Security researchers at SafeBreach discovered a method to collect millions of stolen user credentials through Google’s malware analysis platform, VirusTotal without compromising any organizations.
According to the researchers, an attacker only needs a €600 ($679) license to access VirusTotal’s premium tools and APIs such as VirusTotal Graph and retrohunt to access stolen user credentials.
Named “VirusTotal hacking,” the infection-free approach is similar to “Google hacking,” a method used by criminals to identify vulnerable systems, installed web shells, and IoT devices.
To test their theory, SafeBreach researchers managed to collect 1,000,000 credentials from the platform within a few days.
Attackers can collect unlimited stolen user credentials on VirusTotal with little effort
The researchers called it the perfect cybercrime because an attacker using this method can gather an almost unlimited number of sensitive user data with little effort. Additionally, the victims cannot easily protect themselves from this type of activity because they have no visibility into the exfiltrated files.
Third-parties such as security researchers, hosting companies housing the hacker’s command-and-control (C2) servers, and cybercriminals unknowingly upload stolen user credentials to VirusTotal.
Tomer Bar, Director of Security Research at SafeBreach, also suggested that hackers upload victims’ data on VirusTotal while promoting the sale of stolen user credentials on underground forums.
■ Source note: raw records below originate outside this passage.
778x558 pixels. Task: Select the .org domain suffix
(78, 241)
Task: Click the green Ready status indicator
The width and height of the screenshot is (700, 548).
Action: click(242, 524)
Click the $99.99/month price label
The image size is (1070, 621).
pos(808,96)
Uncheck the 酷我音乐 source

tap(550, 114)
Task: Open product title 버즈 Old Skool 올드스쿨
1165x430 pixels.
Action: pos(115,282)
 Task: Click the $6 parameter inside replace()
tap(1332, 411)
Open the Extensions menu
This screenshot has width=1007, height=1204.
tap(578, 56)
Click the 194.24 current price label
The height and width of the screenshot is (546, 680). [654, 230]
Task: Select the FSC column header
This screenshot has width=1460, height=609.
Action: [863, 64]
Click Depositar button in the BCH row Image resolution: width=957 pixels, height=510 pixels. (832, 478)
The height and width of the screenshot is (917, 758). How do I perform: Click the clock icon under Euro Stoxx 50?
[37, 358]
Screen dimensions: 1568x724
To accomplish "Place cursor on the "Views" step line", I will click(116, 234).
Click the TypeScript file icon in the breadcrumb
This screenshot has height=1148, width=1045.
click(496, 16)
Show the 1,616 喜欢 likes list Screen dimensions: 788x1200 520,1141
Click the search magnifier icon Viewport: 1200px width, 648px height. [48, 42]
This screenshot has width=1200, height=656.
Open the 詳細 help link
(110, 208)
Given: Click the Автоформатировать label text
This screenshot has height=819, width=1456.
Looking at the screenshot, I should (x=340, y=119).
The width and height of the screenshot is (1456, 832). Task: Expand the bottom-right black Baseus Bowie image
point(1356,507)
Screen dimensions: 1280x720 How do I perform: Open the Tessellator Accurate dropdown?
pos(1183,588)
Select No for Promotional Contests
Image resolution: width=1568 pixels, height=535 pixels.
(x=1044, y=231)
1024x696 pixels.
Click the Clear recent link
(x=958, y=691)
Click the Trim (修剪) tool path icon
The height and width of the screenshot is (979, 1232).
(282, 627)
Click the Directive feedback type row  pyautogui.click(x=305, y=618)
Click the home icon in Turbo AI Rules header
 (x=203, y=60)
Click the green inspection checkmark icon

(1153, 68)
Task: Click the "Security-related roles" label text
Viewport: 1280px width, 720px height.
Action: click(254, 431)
According to Bar, accessing these stolen user credentials on VirusTotal was a walk in the park.
“It is quite a straightforward technique, which doesn’t require strong understanding in malware,” Bar said. “All you need is to choose one of the most common info stealers and read about it online.”
Attackers only need to know various tools used by cybercriminals to steal information and the files they use to upload stolen user credentials on C2 servers. Additionally, having access to various underground hacking forums like DrDark and Snatch_Cloud comes in handy when searching on VirusTotal.
Researchers demonstrated how stolen user credentials are acquired
The researchers successfully demonstrated how to access an unlimited number of records from VirusTotal. They searched for data leaked via RedLine Stealer, Azorult, Racoon Stealer, and Hawkeye.
RedLine Stealer is a subscription-based malware capable of harvesting saved credentials, credit cards, and auto-complete data from browsers. The malware also takes inventory of the host computer recording the device information and configuration, including geographical location, installed software, and other information.
The researchers received at least 800 results for RedLine variants detected as ‘engines:MSIL.Trojan-Stealer.Redline.B.’ They searched for the ‘DomainDetects.txt’ file used to upload data, and found results tagged ‘content:DomainDetects.txt tag:zip’.
Using VirusTotal tools, they discovered that the zipped file contained another RAR file (TG @BitPapaFREELOGS 08.2021 500 PIECES.rar) with 22,715 passwords from 500 victims.
BitPapa is the name of a Russian cryptocurrency market and also a telegram channel. The researchers suggested that the files were deliberately uploaded to VirusTotal.
They also found another 200 MB file with the filename containing “bitpapa.” The file contained 46,952 passwords from 1,000 victims.
Other discoveries include data from 34 victims, including cryptocurrency information; and 800 passwords, including 30 from government URLs, with 40 victims from the Ministry of Health.
The researchers repeated the process with Azorult and searched for the exfiltration file named ‘YandexBrowser_Default.txt’. The search returned 162 results containing CV files, credentials from social media sites Facebook and Snapchat, Apple, and Australian government accounts.
They found the “Новая папка” file containing 136,000 passwords from 1,000 victims, including credentials from 1,300 government sites from 48 countries. The data included credentials from 30 tax authorities like the IRS from the USA, UK, India, and other countries.
Similarly, the researchers recovered at least 96,000 stolen user credentials through Raccoon Stealer, including partially encrypted files and at least 200 victims from HawkEye.
Additionally, the researchers discovered files offered on DrDark and Snatch_Cloud underground forums through VirusTotal search.
“These activities are carried out on the regular web,” they wrote. “There is no need for dark web access—these individuals are not hiding themselves.”
The researchers submitted their research findings, files containing personal data, and the implicated API keys to Google. The recommended periodically searching and removing sensitive data from VirusTotal and banning API tokens used to upload stolen user credentials.
Nasser Fattah, North America Steering Committee Chair at Shared Assessments, observed that, “Cybercriminals typically enrich leaked and stolen credentials (the common user ID and password) with date-of-birth, phone numbers, security questions, including answers, and other relevant information that can be easily used for identity theft and account takeover – both with the intent to commit fraud. Note many of these leaked/stolen credentials stem from third-party breaches and rely on people reusing the same password to authenticate to multiple sites. Why bother with brute force attacks and cracking passwords when active, valid credentials can be bought in lots.”
“Note many of these leaked/stolen credentials stem from third-party breaches and rely on people reusing the same password to authenticate to multiple sites,” Fattah continued. “Why bother with brute force attacks and cracking passwords when active, valid credentials can be bought in lots.”